▶ _PROBLEM DESCRIPTION_: For each line in the material below that holds "dimensions", copy that line.

● ● ● ● ●

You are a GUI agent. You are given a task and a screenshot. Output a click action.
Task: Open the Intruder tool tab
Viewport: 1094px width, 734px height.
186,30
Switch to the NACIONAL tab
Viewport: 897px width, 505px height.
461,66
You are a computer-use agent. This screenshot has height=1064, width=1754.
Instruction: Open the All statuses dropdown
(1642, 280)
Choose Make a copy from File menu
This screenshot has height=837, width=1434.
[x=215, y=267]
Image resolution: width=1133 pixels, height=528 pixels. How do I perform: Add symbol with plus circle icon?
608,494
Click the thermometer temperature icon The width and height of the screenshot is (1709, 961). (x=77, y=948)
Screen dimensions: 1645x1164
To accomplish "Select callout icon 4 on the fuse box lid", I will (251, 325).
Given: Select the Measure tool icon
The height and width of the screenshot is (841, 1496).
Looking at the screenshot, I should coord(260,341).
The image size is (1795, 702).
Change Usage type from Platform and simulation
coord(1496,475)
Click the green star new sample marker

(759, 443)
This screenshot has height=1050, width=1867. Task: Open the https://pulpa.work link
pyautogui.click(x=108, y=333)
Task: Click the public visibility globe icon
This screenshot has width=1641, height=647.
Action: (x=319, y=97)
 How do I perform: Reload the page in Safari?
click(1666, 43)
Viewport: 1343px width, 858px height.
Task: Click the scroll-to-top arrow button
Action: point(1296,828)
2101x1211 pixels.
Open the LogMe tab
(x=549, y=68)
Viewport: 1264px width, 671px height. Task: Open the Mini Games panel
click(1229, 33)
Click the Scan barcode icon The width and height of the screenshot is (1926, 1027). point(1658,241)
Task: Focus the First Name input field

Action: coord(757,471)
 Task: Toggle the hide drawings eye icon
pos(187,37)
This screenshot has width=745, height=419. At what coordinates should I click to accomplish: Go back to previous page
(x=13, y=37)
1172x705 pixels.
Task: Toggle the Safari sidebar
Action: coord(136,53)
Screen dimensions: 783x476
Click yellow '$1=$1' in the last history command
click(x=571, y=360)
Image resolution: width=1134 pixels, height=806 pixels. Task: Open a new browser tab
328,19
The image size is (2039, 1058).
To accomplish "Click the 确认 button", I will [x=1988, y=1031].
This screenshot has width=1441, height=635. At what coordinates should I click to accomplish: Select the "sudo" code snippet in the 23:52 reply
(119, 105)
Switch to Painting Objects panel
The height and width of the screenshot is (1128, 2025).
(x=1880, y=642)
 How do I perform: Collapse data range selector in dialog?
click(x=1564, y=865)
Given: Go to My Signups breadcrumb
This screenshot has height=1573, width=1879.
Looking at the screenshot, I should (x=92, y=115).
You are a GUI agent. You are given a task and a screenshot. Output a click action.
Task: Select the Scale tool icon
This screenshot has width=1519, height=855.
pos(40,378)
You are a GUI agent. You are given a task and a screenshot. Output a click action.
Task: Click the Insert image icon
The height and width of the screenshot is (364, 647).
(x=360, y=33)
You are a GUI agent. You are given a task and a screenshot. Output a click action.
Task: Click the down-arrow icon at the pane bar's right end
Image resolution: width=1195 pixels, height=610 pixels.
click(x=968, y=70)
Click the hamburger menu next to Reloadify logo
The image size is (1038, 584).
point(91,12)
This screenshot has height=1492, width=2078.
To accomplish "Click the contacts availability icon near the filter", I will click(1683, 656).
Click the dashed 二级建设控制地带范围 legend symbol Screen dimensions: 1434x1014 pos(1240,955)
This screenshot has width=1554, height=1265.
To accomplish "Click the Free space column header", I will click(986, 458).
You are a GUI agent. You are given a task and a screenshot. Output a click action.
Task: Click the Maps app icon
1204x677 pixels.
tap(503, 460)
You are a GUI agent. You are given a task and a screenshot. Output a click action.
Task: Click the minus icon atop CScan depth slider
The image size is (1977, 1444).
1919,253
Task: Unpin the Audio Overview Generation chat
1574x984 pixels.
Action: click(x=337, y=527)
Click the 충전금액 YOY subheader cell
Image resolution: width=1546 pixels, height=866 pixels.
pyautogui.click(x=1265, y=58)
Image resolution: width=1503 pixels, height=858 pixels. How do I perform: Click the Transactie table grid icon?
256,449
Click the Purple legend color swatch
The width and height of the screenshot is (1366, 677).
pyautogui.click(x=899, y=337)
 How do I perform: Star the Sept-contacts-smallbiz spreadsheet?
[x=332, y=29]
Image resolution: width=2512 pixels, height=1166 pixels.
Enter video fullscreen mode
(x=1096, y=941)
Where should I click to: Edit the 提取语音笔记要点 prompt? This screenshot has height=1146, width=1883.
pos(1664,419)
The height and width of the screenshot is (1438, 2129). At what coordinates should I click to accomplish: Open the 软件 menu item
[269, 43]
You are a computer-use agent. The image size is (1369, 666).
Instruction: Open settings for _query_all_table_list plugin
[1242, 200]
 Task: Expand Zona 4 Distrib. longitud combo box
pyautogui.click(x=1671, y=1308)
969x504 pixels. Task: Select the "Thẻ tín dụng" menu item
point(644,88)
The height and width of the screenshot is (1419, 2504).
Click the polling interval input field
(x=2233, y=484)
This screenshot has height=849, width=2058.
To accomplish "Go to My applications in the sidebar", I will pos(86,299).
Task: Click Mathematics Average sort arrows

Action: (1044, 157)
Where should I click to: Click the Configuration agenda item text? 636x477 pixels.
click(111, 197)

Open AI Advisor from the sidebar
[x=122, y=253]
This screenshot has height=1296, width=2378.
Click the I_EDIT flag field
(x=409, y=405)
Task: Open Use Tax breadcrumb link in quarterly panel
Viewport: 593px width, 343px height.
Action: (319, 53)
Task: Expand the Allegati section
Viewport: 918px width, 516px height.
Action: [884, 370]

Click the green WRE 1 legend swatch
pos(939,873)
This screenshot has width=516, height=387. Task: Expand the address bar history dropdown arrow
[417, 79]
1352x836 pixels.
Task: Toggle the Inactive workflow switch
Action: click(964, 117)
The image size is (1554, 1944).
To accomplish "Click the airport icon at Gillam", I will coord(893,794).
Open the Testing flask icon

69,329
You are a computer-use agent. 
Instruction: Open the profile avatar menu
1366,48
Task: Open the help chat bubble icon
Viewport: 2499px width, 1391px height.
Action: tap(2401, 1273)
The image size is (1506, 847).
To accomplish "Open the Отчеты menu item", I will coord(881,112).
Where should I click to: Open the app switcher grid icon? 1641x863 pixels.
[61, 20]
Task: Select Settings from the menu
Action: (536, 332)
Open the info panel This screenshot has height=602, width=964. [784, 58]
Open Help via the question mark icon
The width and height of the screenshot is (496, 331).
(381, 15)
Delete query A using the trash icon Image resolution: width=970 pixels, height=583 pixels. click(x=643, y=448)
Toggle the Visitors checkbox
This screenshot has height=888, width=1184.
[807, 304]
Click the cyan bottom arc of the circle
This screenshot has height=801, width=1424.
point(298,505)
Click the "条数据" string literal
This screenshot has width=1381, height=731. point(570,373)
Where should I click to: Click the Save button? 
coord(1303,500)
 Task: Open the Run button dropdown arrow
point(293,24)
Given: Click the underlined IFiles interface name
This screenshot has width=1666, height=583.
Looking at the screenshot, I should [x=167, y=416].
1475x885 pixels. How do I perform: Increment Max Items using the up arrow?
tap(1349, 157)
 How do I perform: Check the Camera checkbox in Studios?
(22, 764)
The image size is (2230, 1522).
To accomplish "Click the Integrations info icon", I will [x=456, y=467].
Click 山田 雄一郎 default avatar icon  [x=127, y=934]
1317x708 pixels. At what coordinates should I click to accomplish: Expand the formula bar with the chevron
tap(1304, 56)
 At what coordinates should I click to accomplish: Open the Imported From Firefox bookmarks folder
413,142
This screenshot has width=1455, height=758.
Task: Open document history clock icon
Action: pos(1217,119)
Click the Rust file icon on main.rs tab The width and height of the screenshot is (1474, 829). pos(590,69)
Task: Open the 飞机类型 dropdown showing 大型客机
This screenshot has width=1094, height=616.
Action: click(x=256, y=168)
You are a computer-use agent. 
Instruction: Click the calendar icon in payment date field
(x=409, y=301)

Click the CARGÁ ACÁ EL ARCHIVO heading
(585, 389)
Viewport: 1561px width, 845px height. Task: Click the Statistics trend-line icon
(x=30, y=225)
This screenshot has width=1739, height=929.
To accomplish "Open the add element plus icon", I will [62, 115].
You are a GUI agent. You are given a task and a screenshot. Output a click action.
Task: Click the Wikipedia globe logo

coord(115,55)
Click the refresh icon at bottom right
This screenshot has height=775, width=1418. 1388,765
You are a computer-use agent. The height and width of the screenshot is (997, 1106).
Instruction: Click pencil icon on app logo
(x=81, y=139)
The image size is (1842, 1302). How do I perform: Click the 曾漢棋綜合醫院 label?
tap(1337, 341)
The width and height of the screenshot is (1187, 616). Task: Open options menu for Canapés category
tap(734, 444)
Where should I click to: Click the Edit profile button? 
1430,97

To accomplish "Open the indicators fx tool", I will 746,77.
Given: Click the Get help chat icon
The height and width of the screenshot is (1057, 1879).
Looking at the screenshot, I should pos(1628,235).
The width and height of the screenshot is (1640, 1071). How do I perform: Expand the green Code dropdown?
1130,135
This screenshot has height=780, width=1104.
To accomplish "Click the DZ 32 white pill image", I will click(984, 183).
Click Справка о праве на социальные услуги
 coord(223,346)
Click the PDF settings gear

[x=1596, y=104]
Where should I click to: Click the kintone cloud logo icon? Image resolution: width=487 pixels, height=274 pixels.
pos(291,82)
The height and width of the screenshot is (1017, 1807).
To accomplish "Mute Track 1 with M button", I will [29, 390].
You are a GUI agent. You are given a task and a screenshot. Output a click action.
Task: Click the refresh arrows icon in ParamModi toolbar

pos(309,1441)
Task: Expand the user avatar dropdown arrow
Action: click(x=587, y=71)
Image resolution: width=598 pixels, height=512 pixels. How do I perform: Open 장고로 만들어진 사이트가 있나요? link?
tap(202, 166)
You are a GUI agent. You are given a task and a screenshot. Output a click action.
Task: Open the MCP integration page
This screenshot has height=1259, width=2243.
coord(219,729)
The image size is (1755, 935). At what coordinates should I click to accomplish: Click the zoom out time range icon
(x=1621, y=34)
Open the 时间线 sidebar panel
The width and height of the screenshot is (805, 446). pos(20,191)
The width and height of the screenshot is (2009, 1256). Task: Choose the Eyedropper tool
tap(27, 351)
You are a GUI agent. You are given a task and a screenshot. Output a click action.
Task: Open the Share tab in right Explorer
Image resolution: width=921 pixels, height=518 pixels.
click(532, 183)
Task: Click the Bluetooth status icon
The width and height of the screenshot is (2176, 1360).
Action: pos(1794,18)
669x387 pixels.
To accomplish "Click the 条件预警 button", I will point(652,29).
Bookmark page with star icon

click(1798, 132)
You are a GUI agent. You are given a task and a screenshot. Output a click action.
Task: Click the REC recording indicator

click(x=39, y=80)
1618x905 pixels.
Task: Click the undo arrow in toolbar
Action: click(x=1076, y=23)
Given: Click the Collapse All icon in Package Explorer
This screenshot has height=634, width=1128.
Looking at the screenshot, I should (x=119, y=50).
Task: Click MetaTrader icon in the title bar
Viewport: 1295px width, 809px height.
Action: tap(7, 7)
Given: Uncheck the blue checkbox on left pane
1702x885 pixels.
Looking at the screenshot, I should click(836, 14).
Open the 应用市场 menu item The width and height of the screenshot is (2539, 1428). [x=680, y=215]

● ● ● ● ●

▶ _ANSWER FOR THIS EXERCISE_:
Screen dimensions: 1645x1164
Screen dimensions: 783x476
Click the dashed 二级建设控制地带范围 legend symbol Screen dimensions: 1434x1014 pos(1240,955)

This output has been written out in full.